### Directions for this task
The whole listing should come back exactly as written, except for the pictures.

### Input records
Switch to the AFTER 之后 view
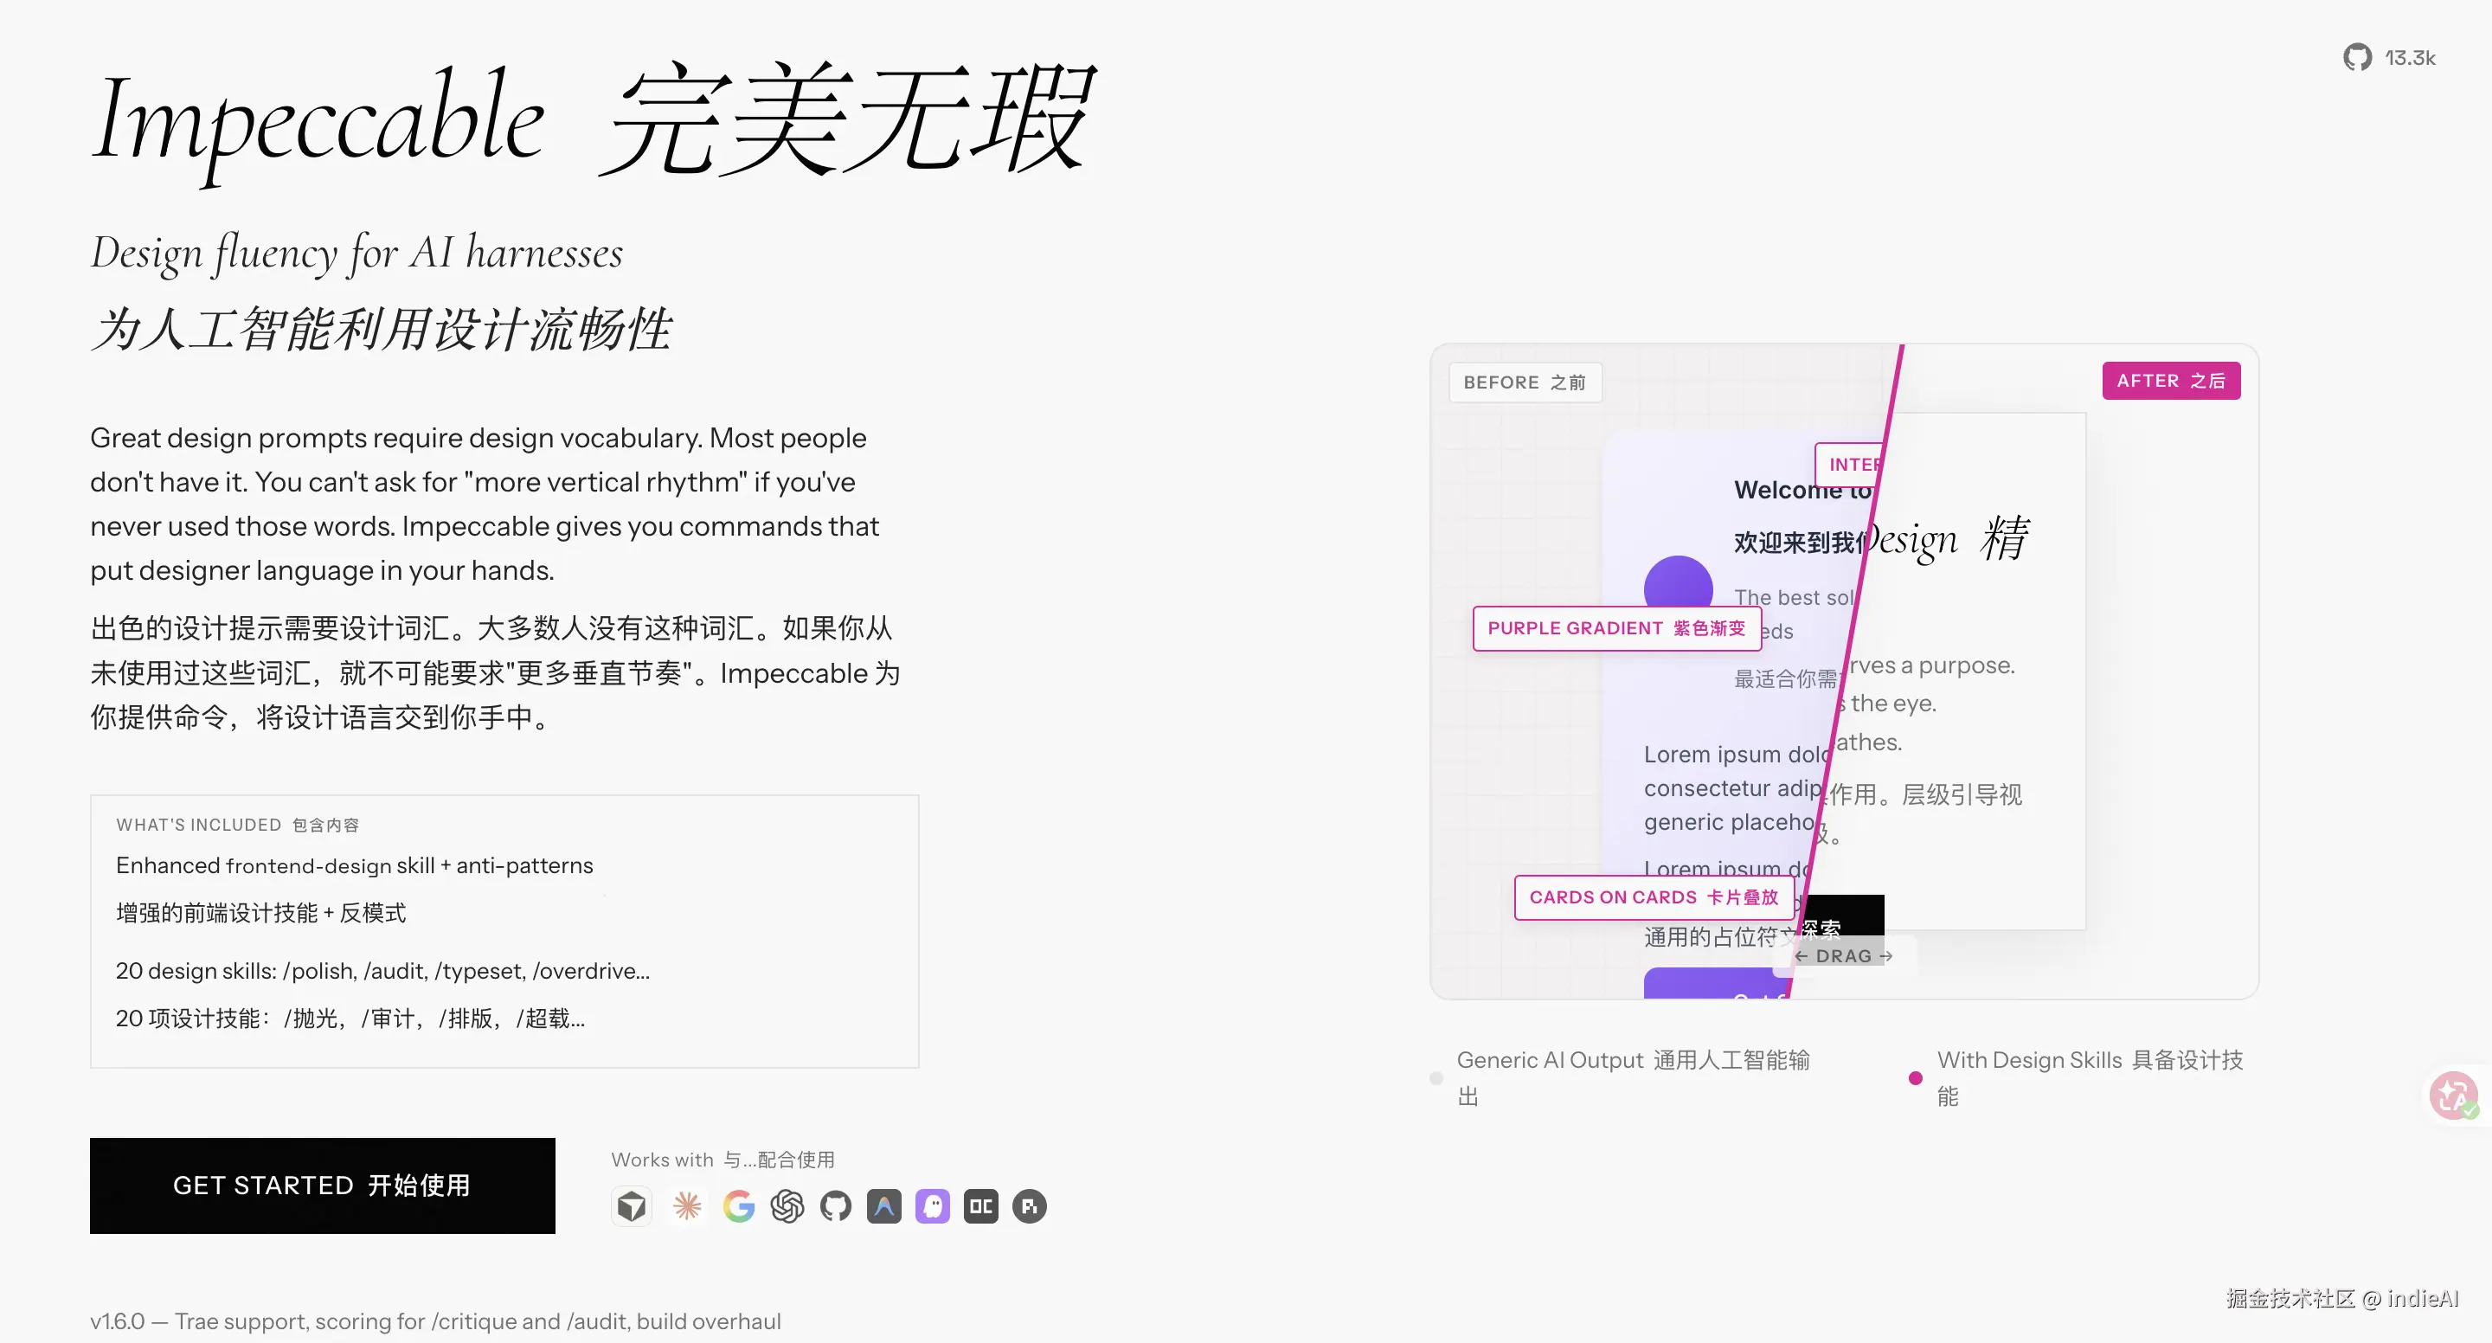Viewport: 2492px width, 1343px height. point(2171,380)
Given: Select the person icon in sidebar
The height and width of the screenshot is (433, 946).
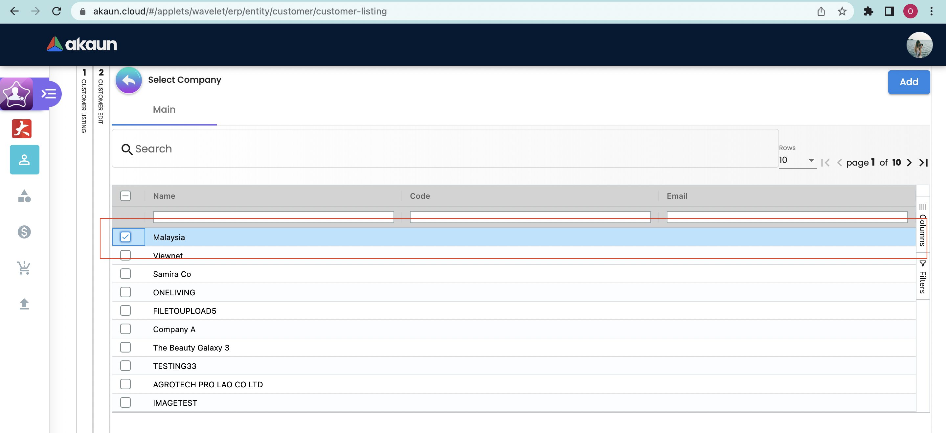Looking at the screenshot, I should point(24,160).
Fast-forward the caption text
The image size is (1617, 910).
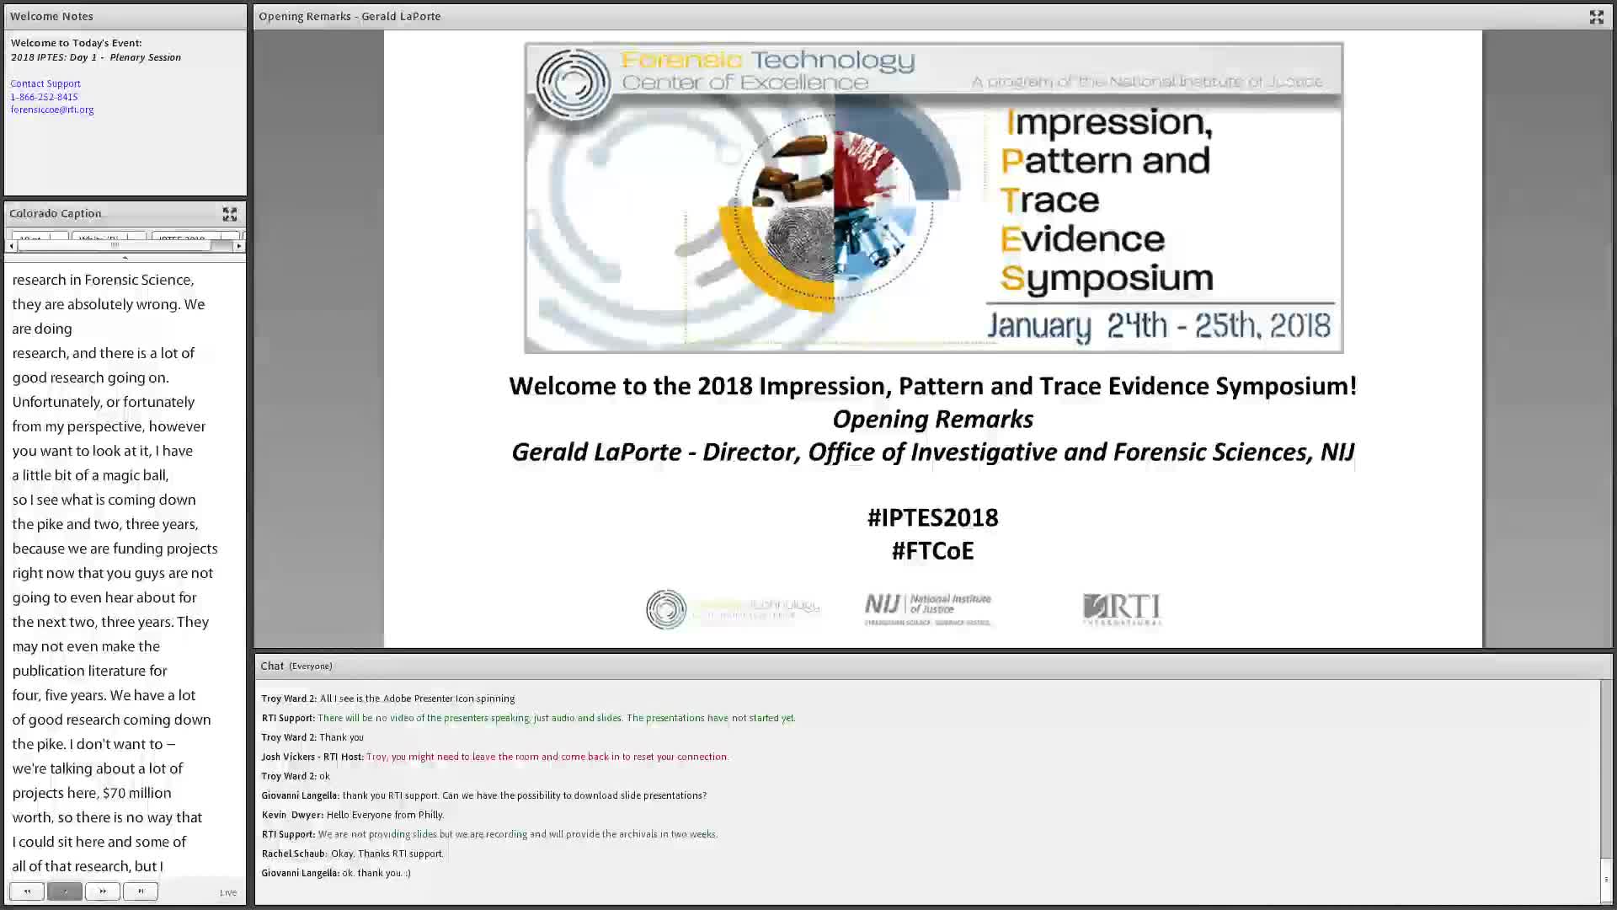tap(103, 891)
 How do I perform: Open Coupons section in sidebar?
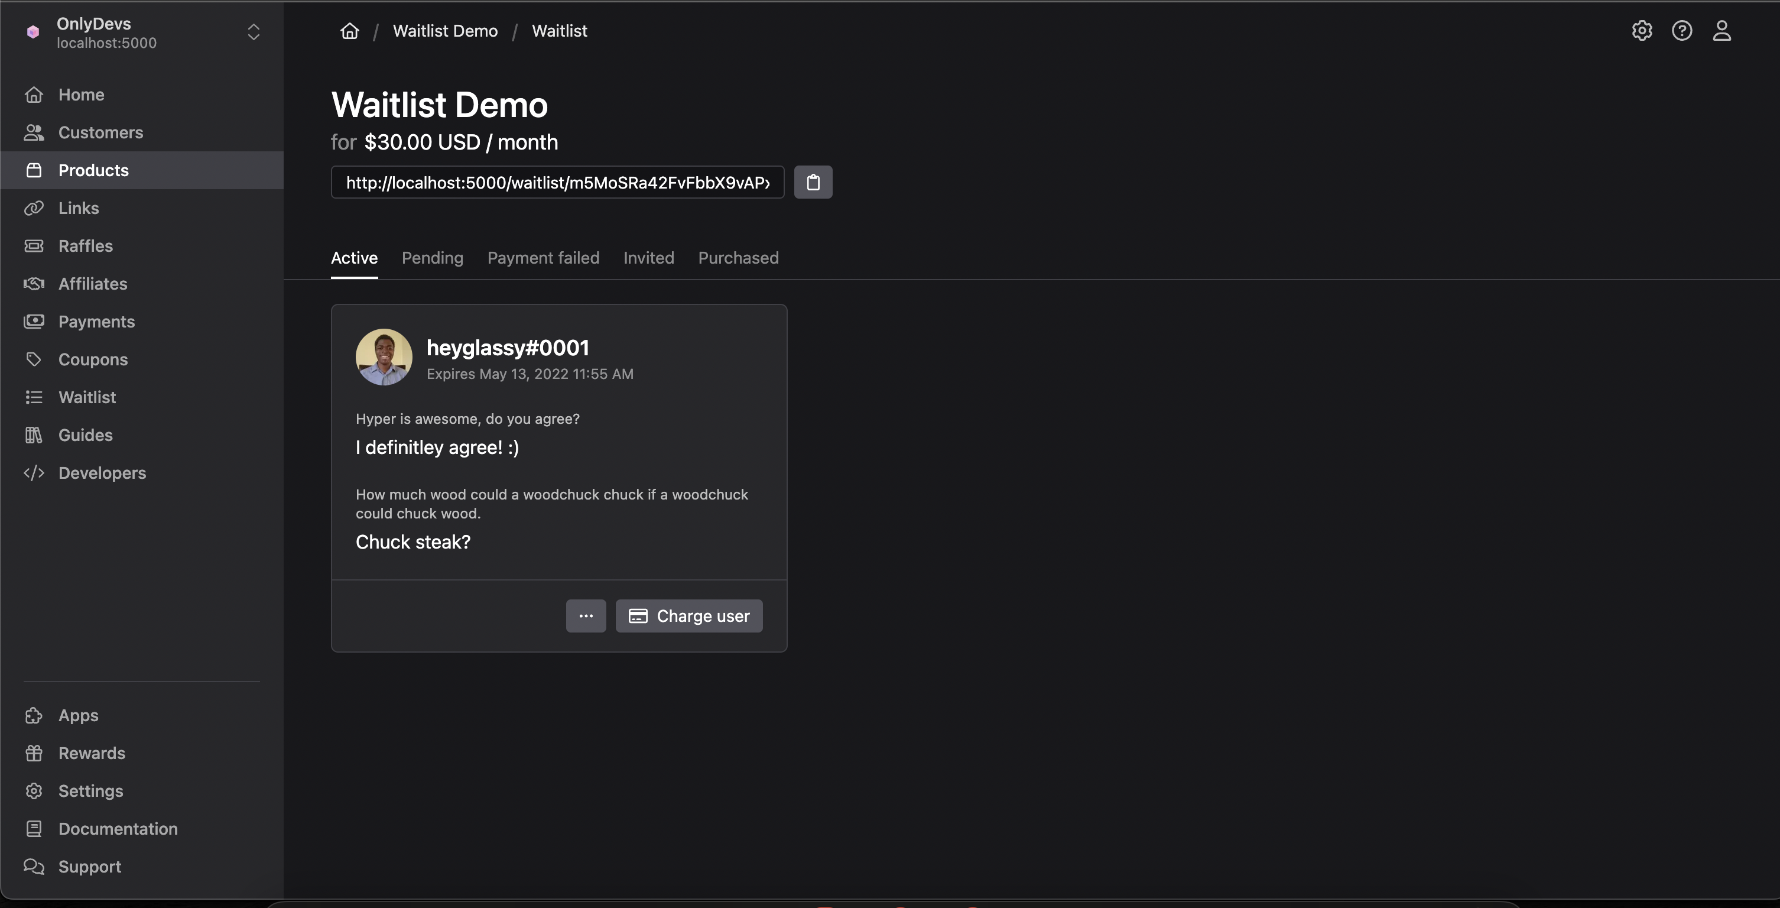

### Answer area
Switch to the AFTER 之后 view
Viewport: 2492px width, 1343px height. point(2171,380)
Given: Select the person icon in sidebar
The height and width of the screenshot is (433, 946).
Looking at the screenshot, I should point(24,160).
Fast-forward the caption text
The image size is (1617, 910).
tap(103, 891)
 How do I perform: Open Coupons section in sidebar?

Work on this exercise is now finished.